▸ WHAT NEEDS TO BE DONE: Nothing more is wanted than an exact repeat of the data below.

▸ RECORDS FOR THE EXERCISE:
- Opening Delimiter -
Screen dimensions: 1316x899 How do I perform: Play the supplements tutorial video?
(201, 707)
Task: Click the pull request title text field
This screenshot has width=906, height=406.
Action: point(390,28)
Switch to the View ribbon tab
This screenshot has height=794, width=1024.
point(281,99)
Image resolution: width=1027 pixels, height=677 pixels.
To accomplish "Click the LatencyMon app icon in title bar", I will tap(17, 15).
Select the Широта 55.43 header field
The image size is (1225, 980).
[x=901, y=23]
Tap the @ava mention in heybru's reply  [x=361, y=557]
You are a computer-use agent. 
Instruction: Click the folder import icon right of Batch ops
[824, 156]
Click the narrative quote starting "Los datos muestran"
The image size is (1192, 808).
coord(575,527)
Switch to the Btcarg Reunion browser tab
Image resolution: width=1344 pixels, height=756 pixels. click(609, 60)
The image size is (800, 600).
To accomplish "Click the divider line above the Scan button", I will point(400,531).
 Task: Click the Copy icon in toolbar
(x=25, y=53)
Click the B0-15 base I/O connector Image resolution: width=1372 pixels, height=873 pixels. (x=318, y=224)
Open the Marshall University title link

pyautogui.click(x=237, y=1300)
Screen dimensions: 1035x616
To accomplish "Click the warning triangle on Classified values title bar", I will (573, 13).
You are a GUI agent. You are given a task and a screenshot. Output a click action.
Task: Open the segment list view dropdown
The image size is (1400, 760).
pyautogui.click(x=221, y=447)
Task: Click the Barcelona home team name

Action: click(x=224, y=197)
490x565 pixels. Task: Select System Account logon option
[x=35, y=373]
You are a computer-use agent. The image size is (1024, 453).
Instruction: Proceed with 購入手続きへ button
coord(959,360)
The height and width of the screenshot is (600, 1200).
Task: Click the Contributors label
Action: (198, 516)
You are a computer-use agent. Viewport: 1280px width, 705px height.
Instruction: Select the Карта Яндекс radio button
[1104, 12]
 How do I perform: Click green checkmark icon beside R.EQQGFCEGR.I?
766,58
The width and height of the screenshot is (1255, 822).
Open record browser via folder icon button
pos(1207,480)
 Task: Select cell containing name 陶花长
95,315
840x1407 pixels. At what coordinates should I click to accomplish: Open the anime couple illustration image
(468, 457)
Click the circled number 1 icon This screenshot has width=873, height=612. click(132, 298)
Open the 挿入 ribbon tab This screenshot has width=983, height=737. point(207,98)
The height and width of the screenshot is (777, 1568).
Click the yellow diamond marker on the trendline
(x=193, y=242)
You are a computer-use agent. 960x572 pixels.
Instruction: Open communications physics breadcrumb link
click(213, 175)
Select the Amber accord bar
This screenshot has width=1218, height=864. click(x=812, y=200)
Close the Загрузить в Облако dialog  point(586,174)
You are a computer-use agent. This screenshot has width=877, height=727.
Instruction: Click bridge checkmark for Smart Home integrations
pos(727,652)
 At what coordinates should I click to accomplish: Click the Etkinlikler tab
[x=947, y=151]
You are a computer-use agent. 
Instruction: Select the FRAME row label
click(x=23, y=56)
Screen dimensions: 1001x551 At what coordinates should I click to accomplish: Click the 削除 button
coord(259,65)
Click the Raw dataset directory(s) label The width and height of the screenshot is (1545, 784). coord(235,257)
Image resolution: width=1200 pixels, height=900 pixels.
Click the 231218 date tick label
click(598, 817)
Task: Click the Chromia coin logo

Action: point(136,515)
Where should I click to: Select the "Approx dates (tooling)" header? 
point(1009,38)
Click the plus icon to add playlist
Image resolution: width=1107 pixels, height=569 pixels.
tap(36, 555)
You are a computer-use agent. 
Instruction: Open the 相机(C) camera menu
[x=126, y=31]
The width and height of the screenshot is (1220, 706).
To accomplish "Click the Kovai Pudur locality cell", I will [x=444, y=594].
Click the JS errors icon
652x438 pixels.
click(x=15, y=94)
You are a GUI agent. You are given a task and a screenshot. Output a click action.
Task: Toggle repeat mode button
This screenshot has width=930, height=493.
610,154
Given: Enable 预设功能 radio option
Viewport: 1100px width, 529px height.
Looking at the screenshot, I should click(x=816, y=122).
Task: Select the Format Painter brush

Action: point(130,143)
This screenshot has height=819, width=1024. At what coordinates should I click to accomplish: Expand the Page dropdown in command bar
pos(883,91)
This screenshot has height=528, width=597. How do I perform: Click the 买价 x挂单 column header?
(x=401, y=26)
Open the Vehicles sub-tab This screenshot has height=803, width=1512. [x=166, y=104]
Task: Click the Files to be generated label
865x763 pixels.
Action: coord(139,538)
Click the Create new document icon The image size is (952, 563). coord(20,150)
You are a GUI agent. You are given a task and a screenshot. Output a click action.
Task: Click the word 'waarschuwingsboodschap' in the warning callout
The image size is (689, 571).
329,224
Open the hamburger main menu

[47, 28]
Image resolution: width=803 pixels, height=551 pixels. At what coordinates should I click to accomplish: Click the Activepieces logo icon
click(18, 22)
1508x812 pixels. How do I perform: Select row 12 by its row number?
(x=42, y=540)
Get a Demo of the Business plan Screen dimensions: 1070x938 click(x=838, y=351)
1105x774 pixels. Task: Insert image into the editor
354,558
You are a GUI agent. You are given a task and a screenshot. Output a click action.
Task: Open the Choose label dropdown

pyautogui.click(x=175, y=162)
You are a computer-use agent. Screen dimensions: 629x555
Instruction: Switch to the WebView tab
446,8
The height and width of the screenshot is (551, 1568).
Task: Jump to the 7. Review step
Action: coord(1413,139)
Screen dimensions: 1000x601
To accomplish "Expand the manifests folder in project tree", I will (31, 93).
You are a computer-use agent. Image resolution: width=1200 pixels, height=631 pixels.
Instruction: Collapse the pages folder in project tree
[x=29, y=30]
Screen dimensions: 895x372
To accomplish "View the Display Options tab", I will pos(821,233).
- Closing Delimiter -
▸ REPLY:
Screen dimensions: 1316x899 How do I perform: Play the supplements tutorial video?
(201, 707)
Task: Click the pull request title text field
This screenshot has width=906, height=406.
Action: point(390,28)
Switch to the View ribbon tab
This screenshot has height=794, width=1024.
point(281,99)
Image resolution: width=1027 pixels, height=677 pixels.
To accomplish "Click the LatencyMon app icon in title bar", I will tap(17, 15).
Select the Широта 55.43 header field
The image size is (1225, 980).
[x=901, y=23]
Tap the @ava mention in heybru's reply  [x=361, y=557]
You are a computer-use agent. 
Instruction: Click the folder import icon right of Batch ops
[824, 156]
Click the narrative quote starting "Los datos muestran"
The image size is (1192, 808).
coord(575,527)
Switch to the Btcarg Reunion browser tab
Image resolution: width=1344 pixels, height=756 pixels. click(609, 60)
The image size is (800, 600).
To accomplish "Click the divider line above the Scan button", I will point(400,531).
 Task: Click the Copy icon in toolbar
(x=25, y=53)
Click the B0-15 base I/O connector Image resolution: width=1372 pixels, height=873 pixels. (x=318, y=224)
Open the Marshall University title link

pyautogui.click(x=237, y=1300)
Screen dimensions: 1035x616
To accomplish "Click the warning triangle on Classified values title bar", I will (573, 13).
You are a GUI agent. You are given a task and a screenshot. Output a click action.
Task: Open the segment list view dropdown
The image size is (1400, 760).
pyautogui.click(x=221, y=447)
Task: Click the Barcelona home team name

Action: click(x=224, y=197)
490x565 pixels. Task: Select System Account logon option
[x=35, y=373]
You are a computer-use agent. The image size is (1024, 453).
Instruction: Proceed with 購入手続きへ button
coord(959,360)
The height and width of the screenshot is (600, 1200).
Task: Click the Contributors label
Action: (198, 516)
You are a computer-use agent. Viewport: 1280px width, 705px height.
Instruction: Select the Карта Яндекс radio button
[1104, 12]
 How do I perform: Click green checkmark icon beside R.EQQGFCEGR.I?
766,58
The width and height of the screenshot is (1255, 822).
Open record browser via folder icon button
pos(1207,480)
 Task: Select cell containing name 陶花长
95,315
840x1407 pixels. At what coordinates should I click to accomplish: Open the anime couple illustration image
(468, 457)
Click the circled number 1 icon This screenshot has width=873, height=612. click(132, 298)
Open the 挿入 ribbon tab This screenshot has width=983, height=737. point(207,98)
The height and width of the screenshot is (777, 1568).
Click the yellow diamond marker on the trendline
(x=193, y=242)
You are a computer-use agent. 960x572 pixels.
Instruction: Open communications physics breadcrumb link
click(213, 175)
Select the Amber accord bar
This screenshot has width=1218, height=864. click(x=812, y=200)
Close the Загрузить в Облако dialog  point(586,174)
You are a computer-use agent. This screenshot has width=877, height=727.
Instruction: Click bridge checkmark for Smart Home integrations
pos(727,652)
 At what coordinates should I click to accomplish: Click the Etkinlikler tab
[x=947, y=151]
You are a computer-use agent. 
Instruction: Select the FRAME row label
click(x=23, y=56)
Screen dimensions: 1001x551 At what coordinates should I click to accomplish: Click the 削除 button
coord(259,65)
Click the Raw dataset directory(s) label The width and height of the screenshot is (1545, 784). coord(235,257)
Image resolution: width=1200 pixels, height=900 pixels.
Click the 231218 date tick label
click(598, 817)
Task: Click the Chromia coin logo

Action: point(136,515)
Where should I click to: Select the "Approx dates (tooling)" header? 
point(1009,38)
Click the plus icon to add playlist
Image resolution: width=1107 pixels, height=569 pixels.
tap(36, 555)
You are a computer-use agent. 
Instruction: Open the 相机(C) camera menu
[x=126, y=31]
The width and height of the screenshot is (1220, 706).
To accomplish "Click the Kovai Pudur locality cell", I will [x=444, y=594].
Click the JS errors icon
652x438 pixels.
click(x=15, y=94)
You are a GUI agent. You are given a task and a screenshot. Output a click action.
Task: Toggle repeat mode button
This screenshot has width=930, height=493.
610,154
Given: Enable 预设功能 radio option
Viewport: 1100px width, 529px height.
Looking at the screenshot, I should click(x=816, y=122).
Task: Select the Format Painter brush

Action: point(130,143)
This screenshot has height=819, width=1024. At what coordinates should I click to accomplish: Expand the Page dropdown in command bar
pos(883,91)
This screenshot has height=528, width=597. How do I perform: Click the 买价 x挂单 column header?
(x=401, y=26)
Open the Vehicles sub-tab This screenshot has height=803, width=1512. [x=166, y=104]
Task: Click the Files to be generated label
865x763 pixels.
Action: coord(139,538)
Click the Create new document icon The image size is (952, 563). coord(20,150)
You are a GUI agent. You are given a task and a screenshot. Output a click action.
Task: Click the word 'waarschuwingsboodschap' in the warning callout
The image size is (689, 571).
329,224
Open the hamburger main menu

[47, 28]
Image resolution: width=803 pixels, height=551 pixels. At what coordinates should I click to accomplish: Click the Activepieces logo icon
click(18, 22)
1508x812 pixels. How do I perform: Select row 12 by its row number?
(x=42, y=540)
Get a Demo of the Business plan Screen dimensions: 1070x938 click(x=838, y=351)
1105x774 pixels. Task: Insert image into the editor
354,558
You are a GUI agent. You are given a task and a screenshot. Output a click action.
Task: Open the Choose label dropdown

pyautogui.click(x=175, y=162)
You are a computer-use agent. Screen dimensions: 629x555
Instruction: Switch to the WebView tab
446,8
The height and width of the screenshot is (551, 1568).
Task: Jump to the 7. Review step
Action: coord(1413,139)
Screen dimensions: 1000x601
To accomplish "Expand the manifests folder in project tree", I will (31, 93).
You are a computer-use agent. Image resolution: width=1200 pixels, height=631 pixels.
Instruction: Collapse the pages folder in project tree
[x=29, y=30]
Screen dimensions: 895x372
To accomplish "View the Display Options tab", I will pos(821,233).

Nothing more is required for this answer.